▸ EXERCISE MATERIALS:
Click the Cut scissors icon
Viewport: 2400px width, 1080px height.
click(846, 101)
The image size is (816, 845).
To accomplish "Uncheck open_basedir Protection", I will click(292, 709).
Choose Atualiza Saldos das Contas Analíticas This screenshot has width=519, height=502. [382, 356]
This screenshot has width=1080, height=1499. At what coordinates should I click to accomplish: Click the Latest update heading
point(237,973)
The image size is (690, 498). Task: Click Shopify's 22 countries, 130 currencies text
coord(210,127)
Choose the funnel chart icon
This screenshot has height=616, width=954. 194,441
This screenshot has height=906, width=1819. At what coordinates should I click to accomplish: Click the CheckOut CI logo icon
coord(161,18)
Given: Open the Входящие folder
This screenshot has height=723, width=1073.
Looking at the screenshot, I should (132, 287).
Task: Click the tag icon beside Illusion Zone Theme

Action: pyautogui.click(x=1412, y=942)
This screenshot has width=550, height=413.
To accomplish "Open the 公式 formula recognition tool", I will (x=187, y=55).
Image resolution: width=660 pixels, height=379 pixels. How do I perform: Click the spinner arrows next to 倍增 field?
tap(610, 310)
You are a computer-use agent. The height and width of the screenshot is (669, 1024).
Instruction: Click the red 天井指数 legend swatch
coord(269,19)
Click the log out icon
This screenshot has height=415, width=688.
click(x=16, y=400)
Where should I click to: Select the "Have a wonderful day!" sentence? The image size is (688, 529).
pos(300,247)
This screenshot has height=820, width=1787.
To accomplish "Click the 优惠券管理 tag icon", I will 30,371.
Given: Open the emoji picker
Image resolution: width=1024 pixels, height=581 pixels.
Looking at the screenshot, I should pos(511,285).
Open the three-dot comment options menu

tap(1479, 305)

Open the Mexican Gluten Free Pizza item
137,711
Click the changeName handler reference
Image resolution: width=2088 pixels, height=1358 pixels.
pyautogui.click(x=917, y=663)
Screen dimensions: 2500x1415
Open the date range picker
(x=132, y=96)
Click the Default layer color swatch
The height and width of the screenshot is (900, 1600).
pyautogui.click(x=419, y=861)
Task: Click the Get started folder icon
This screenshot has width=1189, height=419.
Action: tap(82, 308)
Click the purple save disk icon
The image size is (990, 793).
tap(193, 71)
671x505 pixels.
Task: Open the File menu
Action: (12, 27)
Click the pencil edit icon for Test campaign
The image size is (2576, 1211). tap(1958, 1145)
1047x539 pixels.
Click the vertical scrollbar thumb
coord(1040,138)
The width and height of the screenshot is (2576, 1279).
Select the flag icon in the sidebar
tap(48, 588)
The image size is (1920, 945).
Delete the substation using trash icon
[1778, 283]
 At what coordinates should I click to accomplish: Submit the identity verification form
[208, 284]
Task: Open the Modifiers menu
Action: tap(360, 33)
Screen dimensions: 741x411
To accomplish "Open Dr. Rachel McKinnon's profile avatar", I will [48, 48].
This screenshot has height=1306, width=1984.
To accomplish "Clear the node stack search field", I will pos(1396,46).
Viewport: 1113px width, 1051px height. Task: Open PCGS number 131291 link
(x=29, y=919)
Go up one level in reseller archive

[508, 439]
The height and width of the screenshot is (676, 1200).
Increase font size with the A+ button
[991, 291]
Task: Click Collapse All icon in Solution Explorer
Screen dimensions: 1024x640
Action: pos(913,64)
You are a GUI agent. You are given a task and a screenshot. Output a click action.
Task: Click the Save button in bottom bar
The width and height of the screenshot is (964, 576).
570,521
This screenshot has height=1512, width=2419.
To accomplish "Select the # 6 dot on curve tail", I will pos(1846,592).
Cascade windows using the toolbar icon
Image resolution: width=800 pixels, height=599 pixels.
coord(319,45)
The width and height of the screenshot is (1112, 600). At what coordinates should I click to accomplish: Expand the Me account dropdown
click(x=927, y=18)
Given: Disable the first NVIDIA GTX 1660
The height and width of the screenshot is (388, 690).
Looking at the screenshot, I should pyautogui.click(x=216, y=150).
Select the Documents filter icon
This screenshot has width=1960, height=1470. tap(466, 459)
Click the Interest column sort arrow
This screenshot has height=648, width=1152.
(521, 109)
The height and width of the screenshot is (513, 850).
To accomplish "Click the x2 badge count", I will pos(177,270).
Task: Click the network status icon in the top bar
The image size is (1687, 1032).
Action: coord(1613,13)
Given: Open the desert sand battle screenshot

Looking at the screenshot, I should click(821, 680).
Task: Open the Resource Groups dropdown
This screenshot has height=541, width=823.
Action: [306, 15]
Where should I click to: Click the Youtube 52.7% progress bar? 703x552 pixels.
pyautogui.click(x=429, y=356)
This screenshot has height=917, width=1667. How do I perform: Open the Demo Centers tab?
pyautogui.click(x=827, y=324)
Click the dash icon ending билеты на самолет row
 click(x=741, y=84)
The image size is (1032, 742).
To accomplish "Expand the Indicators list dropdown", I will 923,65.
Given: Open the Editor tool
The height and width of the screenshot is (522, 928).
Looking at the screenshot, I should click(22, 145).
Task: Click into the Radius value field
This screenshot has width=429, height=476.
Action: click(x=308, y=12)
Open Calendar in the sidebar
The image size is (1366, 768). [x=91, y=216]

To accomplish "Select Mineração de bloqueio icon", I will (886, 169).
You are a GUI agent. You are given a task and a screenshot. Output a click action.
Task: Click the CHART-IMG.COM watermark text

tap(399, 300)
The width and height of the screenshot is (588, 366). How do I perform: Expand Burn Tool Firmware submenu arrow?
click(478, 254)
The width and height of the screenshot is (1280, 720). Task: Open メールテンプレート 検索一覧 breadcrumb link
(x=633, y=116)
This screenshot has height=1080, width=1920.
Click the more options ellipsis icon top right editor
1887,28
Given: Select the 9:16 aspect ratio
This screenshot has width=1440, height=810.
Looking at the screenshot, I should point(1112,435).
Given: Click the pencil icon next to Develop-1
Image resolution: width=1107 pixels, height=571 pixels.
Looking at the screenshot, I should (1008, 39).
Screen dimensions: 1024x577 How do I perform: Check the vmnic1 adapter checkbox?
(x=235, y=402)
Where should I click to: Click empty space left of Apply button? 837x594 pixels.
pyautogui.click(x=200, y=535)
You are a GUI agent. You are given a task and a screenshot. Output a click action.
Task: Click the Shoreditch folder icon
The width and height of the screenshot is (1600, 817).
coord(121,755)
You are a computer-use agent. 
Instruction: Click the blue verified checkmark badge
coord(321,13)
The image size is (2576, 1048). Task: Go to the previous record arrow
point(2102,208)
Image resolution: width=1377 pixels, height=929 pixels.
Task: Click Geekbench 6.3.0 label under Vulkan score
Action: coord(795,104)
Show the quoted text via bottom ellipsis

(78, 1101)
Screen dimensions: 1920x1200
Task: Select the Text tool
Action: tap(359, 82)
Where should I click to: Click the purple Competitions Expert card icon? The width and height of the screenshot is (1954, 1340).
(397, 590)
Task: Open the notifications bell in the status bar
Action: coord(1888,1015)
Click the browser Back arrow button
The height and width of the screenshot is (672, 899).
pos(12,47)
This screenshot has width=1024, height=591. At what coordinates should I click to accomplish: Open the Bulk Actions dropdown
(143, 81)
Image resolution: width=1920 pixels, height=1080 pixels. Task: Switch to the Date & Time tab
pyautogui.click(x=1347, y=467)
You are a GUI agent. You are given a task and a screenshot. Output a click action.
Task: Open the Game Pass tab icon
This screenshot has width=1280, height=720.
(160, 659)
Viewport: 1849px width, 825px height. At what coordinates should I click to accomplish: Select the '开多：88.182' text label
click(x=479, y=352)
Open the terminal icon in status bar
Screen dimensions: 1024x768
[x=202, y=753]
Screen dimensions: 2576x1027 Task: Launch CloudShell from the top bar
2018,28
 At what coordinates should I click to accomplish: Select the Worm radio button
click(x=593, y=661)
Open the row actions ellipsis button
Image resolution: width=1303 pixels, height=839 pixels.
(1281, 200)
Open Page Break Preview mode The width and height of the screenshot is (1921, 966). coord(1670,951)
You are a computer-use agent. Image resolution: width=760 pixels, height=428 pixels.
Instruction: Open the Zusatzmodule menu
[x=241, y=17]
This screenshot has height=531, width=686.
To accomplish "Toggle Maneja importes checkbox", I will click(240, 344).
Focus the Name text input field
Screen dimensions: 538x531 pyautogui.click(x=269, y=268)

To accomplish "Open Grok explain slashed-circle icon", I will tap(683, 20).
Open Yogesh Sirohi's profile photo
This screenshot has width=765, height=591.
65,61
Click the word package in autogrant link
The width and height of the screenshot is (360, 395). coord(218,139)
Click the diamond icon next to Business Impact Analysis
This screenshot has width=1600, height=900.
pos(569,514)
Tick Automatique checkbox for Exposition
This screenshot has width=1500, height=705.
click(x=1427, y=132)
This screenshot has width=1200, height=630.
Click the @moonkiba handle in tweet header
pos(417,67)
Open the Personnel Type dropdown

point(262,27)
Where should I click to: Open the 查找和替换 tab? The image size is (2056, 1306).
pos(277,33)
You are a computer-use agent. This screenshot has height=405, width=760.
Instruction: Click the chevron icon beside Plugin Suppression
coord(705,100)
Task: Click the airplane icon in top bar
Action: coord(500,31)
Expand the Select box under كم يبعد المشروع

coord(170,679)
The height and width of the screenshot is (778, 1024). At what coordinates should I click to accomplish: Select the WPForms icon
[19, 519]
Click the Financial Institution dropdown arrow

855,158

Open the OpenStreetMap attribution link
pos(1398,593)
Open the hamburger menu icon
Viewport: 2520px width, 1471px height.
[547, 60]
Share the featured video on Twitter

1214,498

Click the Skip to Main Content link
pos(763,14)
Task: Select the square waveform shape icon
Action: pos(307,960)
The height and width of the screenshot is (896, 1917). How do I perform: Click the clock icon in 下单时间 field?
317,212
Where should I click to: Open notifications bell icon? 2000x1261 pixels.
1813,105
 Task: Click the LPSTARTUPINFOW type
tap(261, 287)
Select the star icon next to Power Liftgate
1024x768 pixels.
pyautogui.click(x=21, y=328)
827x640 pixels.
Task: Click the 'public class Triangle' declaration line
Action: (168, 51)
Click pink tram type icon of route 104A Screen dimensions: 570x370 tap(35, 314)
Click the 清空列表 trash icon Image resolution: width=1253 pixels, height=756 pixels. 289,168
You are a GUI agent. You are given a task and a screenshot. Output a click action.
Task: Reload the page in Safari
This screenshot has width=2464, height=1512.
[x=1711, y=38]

▸ TASK REQUIREMENTS: Please count the lines in the records above that contain the string "purple", matching case exactly, and reply with the number alone.

▸ IN RESPONSE: 2